Do you like pistachios? Understanding pistachios’ pros and cons can benefit you in the long run.
According to WebMD pistachios come with several benefits such as lower blood pressure, healthy blood sugar levels, improved blood vessel health, better eye health, weight loss, and even increased bone structure and strength. Although there are substantial benefits to consuming pistachios, drawbacks include carbohydrate overload, diarrhea, stroke and heart disease (due to overconsumption of sodium in the salted variety), and deadly anaphylactic shock due to nut allergies.
Pistachios, without a doubt, are a great source of vitamins and minerals, including manganese, phosphorus, copper, vitamin B6, thiamine, and potassium. Pistachios come in four different variations which you can buy at the local market: shelled, unshelled, roasted, and salted. Since the same nutrients and proteins exist in all the varieties, consumers can base their purchase on personal preference. According to HealthLine, pistachios contain 159 calories, 8 grams of carbohydrates, 3 grams of Fiber, 6 grams of protein, 13 grams of fat, 6% of the DV of potassium, 11% of the daily value (DV) of phosphorus, 28% of the DV of vitamin B6, 21% of the DV of thiamine, 41% of the DV of copper, and 15% of the DV of manganese.
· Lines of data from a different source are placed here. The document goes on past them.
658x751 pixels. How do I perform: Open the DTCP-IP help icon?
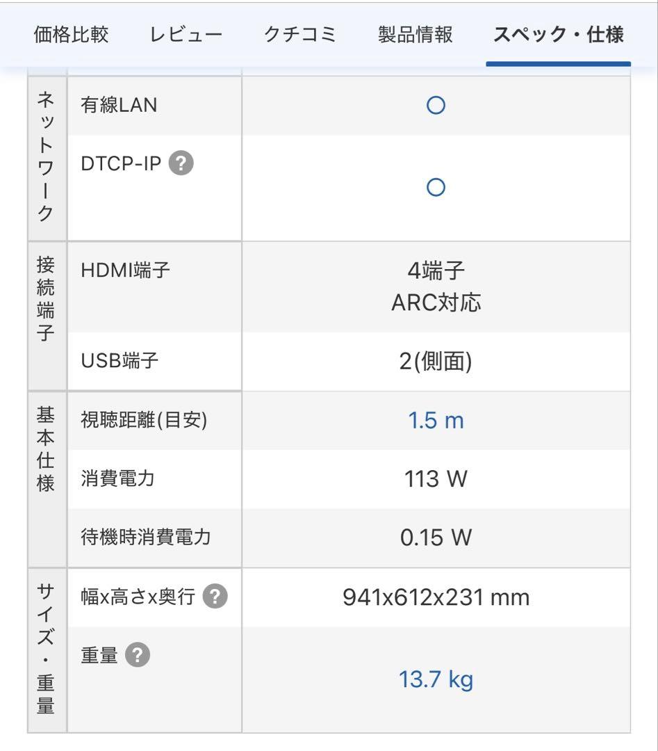pyautogui.click(x=180, y=163)
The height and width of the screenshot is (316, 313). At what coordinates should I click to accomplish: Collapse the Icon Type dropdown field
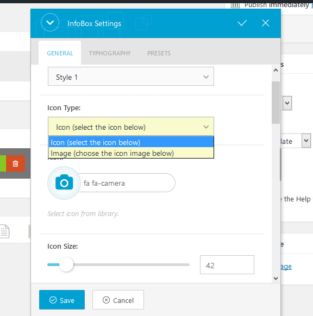pos(131,127)
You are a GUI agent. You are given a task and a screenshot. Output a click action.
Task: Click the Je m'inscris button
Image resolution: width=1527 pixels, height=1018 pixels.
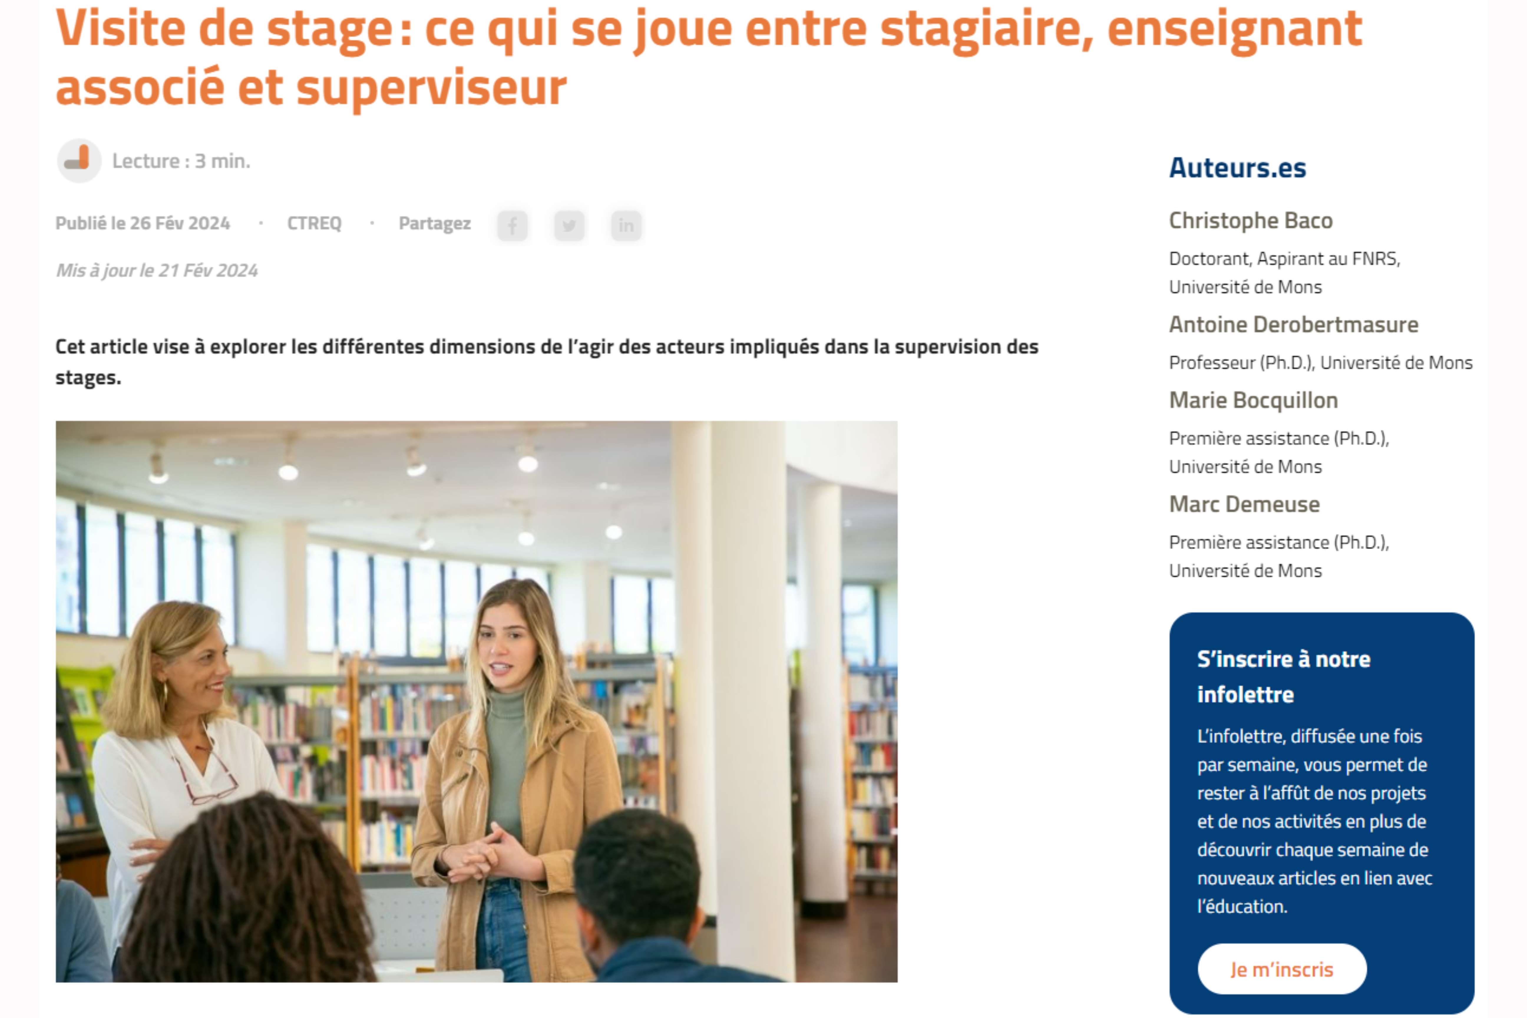click(1282, 969)
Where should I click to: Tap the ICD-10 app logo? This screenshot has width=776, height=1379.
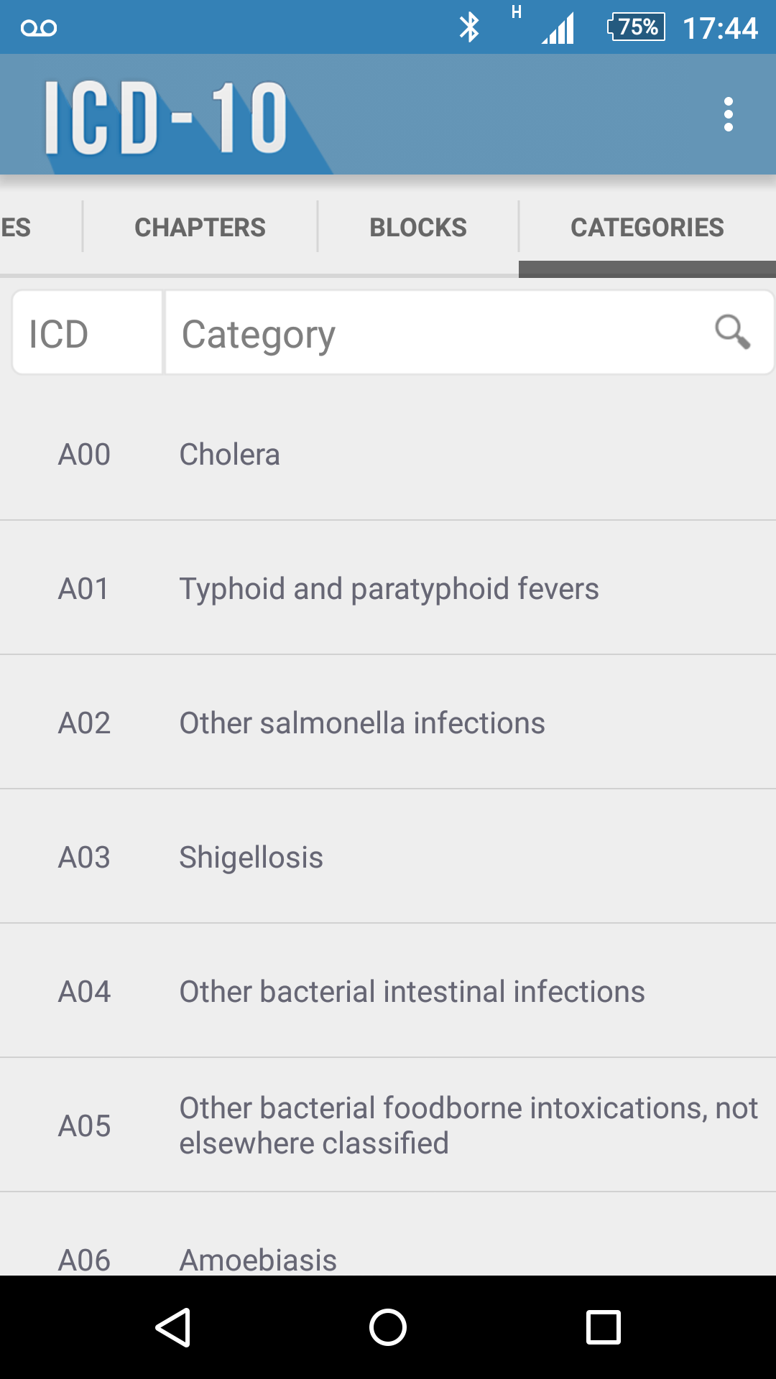(x=167, y=117)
Pistachios play a huge role in the overall health of your body, and according to HealthLine, pistachios are very high in antioxidants. Antioxidants not only provide the right supplements, but they also prevent cell damage and can protect against cancer.
Unless you have a previously noted health condition, eating pistachios in moderation is very healthy. Encourage others to try pistachios if they have not, but be aware that eating too many in one sitting can cause some irritation, bloating, and even nausea and diarrhea, so limit your consumption for a more enjoyable and delicious snack.